[Stored data entries]
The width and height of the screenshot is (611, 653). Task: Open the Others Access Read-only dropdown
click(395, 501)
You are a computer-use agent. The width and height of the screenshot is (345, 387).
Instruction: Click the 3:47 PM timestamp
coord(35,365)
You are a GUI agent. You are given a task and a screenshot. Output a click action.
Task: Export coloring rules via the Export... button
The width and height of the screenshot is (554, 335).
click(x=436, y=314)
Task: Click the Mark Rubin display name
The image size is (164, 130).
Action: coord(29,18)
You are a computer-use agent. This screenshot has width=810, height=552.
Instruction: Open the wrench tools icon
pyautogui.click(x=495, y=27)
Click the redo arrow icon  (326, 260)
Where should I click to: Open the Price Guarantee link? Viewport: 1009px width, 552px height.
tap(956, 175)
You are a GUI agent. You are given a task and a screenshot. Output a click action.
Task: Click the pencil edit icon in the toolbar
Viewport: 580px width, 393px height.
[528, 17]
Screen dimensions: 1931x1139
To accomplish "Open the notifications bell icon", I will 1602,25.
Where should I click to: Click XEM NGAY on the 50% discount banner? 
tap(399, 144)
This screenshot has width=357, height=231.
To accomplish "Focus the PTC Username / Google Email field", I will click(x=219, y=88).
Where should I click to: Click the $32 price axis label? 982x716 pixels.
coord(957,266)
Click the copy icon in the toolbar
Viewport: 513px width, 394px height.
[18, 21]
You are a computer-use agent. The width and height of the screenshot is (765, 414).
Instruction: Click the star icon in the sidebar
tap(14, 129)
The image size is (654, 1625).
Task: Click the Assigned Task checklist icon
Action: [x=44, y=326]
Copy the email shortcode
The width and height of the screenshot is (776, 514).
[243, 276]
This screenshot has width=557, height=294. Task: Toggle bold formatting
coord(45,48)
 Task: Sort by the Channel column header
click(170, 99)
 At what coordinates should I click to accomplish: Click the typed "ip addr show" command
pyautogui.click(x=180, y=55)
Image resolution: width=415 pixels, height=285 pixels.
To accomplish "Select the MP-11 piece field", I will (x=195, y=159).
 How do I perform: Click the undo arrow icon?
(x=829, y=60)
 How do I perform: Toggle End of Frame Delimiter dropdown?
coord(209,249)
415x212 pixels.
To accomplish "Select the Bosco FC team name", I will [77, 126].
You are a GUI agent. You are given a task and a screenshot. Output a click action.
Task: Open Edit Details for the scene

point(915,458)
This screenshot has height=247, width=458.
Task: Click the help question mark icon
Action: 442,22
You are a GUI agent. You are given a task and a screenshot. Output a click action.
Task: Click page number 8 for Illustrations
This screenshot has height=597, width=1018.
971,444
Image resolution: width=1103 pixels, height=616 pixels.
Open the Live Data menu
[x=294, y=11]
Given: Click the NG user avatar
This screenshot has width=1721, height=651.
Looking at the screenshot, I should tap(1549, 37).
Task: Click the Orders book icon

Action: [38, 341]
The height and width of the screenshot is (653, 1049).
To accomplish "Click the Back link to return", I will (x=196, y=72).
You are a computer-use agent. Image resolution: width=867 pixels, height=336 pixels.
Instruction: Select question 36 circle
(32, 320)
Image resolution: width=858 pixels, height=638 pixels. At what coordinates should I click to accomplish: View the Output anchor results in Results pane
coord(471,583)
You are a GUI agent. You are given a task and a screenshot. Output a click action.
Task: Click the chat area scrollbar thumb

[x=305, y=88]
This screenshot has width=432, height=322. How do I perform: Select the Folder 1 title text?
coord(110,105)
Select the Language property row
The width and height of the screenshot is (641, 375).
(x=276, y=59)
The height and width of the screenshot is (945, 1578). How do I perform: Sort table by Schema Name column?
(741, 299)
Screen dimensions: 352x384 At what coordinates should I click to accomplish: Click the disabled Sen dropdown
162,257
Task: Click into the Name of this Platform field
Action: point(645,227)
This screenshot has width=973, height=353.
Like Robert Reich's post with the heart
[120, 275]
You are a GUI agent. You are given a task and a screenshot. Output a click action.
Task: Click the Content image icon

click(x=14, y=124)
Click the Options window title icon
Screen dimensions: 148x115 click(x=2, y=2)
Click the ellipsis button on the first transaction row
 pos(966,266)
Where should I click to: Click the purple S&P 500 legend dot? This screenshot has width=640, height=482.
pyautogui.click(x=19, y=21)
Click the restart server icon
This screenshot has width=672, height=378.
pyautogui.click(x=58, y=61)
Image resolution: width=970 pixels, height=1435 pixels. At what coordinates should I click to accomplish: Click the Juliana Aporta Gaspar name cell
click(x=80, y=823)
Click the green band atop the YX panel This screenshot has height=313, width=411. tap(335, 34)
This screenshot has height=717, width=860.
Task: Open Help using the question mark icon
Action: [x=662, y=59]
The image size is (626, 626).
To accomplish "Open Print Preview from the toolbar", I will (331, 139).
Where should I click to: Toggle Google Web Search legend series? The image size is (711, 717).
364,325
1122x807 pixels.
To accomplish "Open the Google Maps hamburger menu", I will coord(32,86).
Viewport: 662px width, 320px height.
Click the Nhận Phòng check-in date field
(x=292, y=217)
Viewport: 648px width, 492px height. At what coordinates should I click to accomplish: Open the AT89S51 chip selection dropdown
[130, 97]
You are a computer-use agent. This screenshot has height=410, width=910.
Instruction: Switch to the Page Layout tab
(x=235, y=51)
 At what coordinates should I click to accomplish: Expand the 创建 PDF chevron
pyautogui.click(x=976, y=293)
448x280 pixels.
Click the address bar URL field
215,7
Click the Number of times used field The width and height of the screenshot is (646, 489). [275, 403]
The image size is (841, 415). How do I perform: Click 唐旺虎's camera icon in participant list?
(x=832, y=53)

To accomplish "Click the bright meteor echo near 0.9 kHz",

# [Aim of the exercise]
Reproduce every entry above word for word, without changing anything.

# [Reply to the exercise]
The width and height of the screenshot is (611, 653). Task: Open the Others Access Read-only dropdown
click(395, 501)
You are a computer-use agent. The width and height of the screenshot is (345, 387).
Instruction: Click the 3:47 PM timestamp
coord(35,365)
You are a GUI agent. You are given a task and a screenshot. Output a click action.
Task: Export coloring rules via the Export... button
The width and height of the screenshot is (554, 335).
click(x=436, y=314)
Task: Click the Mark Rubin display name
The image size is (164, 130).
Action: coord(29,18)
You are a computer-use agent. This screenshot has width=810, height=552.
Instruction: Open the wrench tools icon
pyautogui.click(x=495, y=27)
Click the redo arrow icon  (326, 260)
Where should I click to: Open the Price Guarantee link? Viewport: 1009px width, 552px height.
tap(956, 175)
You are a GUI agent. You are given a task and a screenshot. Output a click action.
Task: Click the pencil edit icon in the toolbar
Viewport: 580px width, 393px height.
[528, 17]
Screen dimensions: 1931x1139
To accomplish "Open the notifications bell icon", I will 1602,25.
Where should I click to: Click XEM NGAY on the 50% discount banner? 
tap(399, 144)
This screenshot has width=357, height=231.
To accomplish "Focus the PTC Username / Google Email field", I will click(x=219, y=88).
Where should I click to: Click the $32 price axis label? 982x716 pixels.
coord(957,266)
Click the copy icon in the toolbar
Viewport: 513px width, 394px height.
[18, 21]
You are a computer-use agent. The width and height of the screenshot is (765, 414).
Instruction: Click the star icon in the sidebar
tap(14, 129)
The image size is (654, 1625).
Task: Click the Assigned Task checklist icon
Action: [x=44, y=326]
Copy the email shortcode
The width and height of the screenshot is (776, 514).
[243, 276]
This screenshot has width=557, height=294. Task: Toggle bold formatting
coord(45,48)
 Task: Sort by the Channel column header
click(170, 99)
 At what coordinates should I click to accomplish: Click the typed "ip addr show" command
pyautogui.click(x=180, y=55)
Image resolution: width=415 pixels, height=285 pixels.
To accomplish "Select the MP-11 piece field", I will (x=195, y=159).
 How do I perform: Click the undo arrow icon?
(x=829, y=60)
 How do I perform: Toggle End of Frame Delimiter dropdown?
coord(209,249)
415x212 pixels.
To accomplish "Select the Bosco FC team name", I will [77, 126].
You are a GUI agent. You are given a task and a screenshot. Output a click action.
Task: Open Edit Details for the scene

point(915,458)
This screenshot has height=247, width=458.
Task: Click the help question mark icon
Action: 442,22
You are a GUI agent. You are given a task and a screenshot. Output a click action.
Task: Click page number 8 for Illustrations
This screenshot has height=597, width=1018.
971,444
Image resolution: width=1103 pixels, height=616 pixels.
Open the Live Data menu
[x=294, y=11]
Given: Click the NG user avatar
This screenshot has width=1721, height=651.
Looking at the screenshot, I should tap(1549, 37).
Task: Click the Orders book icon

Action: [38, 341]
The height and width of the screenshot is (653, 1049).
To accomplish "Click the Back link to return", I will (x=196, y=72).
You are a computer-use agent. Image resolution: width=867 pixels, height=336 pixels.
Instruction: Select question 36 circle
(32, 320)
Image resolution: width=858 pixels, height=638 pixels. At what coordinates should I click to accomplish: View the Output anchor results in Results pane
coord(471,583)
You are a GUI agent. You are given a task and a screenshot. Output a click action.
Task: Click the chat area scrollbar thumb

[x=305, y=88]
This screenshot has width=432, height=322. How do I perform: Select the Folder 1 title text?
coord(110,105)
Select the Language property row
The width and height of the screenshot is (641, 375).
(x=276, y=59)
The height and width of the screenshot is (945, 1578). How do I perform: Sort table by Schema Name column?
(741, 299)
Screen dimensions: 352x384 At what coordinates should I click to accomplish: Click the disabled Sen dropdown
162,257
Task: Click into the Name of this Platform field
Action: point(645,227)
This screenshot has width=973, height=353.
Like Robert Reich's post with the heart
[120, 275]
You are a GUI agent. You are given a task and a screenshot. Output a click action.
Task: Click the Content image icon

click(x=14, y=124)
Click the Options window title icon
Screen dimensions: 148x115 click(x=2, y=2)
Click the ellipsis button on the first transaction row
 pos(966,266)
Where should I click to: Click the purple S&P 500 legend dot? This screenshot has width=640, height=482.
pyautogui.click(x=19, y=21)
Click the restart server icon
This screenshot has width=672, height=378.
pyautogui.click(x=58, y=61)
Image resolution: width=970 pixels, height=1435 pixels. At what coordinates should I click to accomplish: Click the Juliana Aporta Gaspar name cell
click(x=80, y=823)
Click the green band atop the YX panel This screenshot has height=313, width=411. tap(335, 34)
This screenshot has height=717, width=860.
Task: Open Help using the question mark icon
Action: [x=662, y=59]
The image size is (626, 626).
To accomplish "Open Print Preview from the toolbar", I will (331, 139).
Where should I click to: Toggle Google Web Search legend series? The image size is (711, 717).
364,325
1122x807 pixels.
To accomplish "Open the Google Maps hamburger menu", I will coord(32,86).
Viewport: 662px width, 320px height.
Click the Nhận Phòng check-in date field
(x=292, y=217)
Viewport: 648px width, 492px height. At what coordinates should I click to accomplish: Open the AT89S51 chip selection dropdown
[130, 97]
You are a computer-use agent. This screenshot has height=410, width=910.
Instruction: Switch to the Page Layout tab
(x=235, y=51)
 At what coordinates should I click to accomplish: Expand the 创建 PDF chevron
pyautogui.click(x=976, y=293)
448x280 pixels.
Click the address bar URL field
215,7
Click the Number of times used field The width and height of the screenshot is (646, 489). [275, 403]
The image size is (841, 415). How do I perform: Click 唐旺虎's camera icon in participant list?
(x=832, y=53)

To accomplish "Click the bright meteor echo near 0.9 kHz",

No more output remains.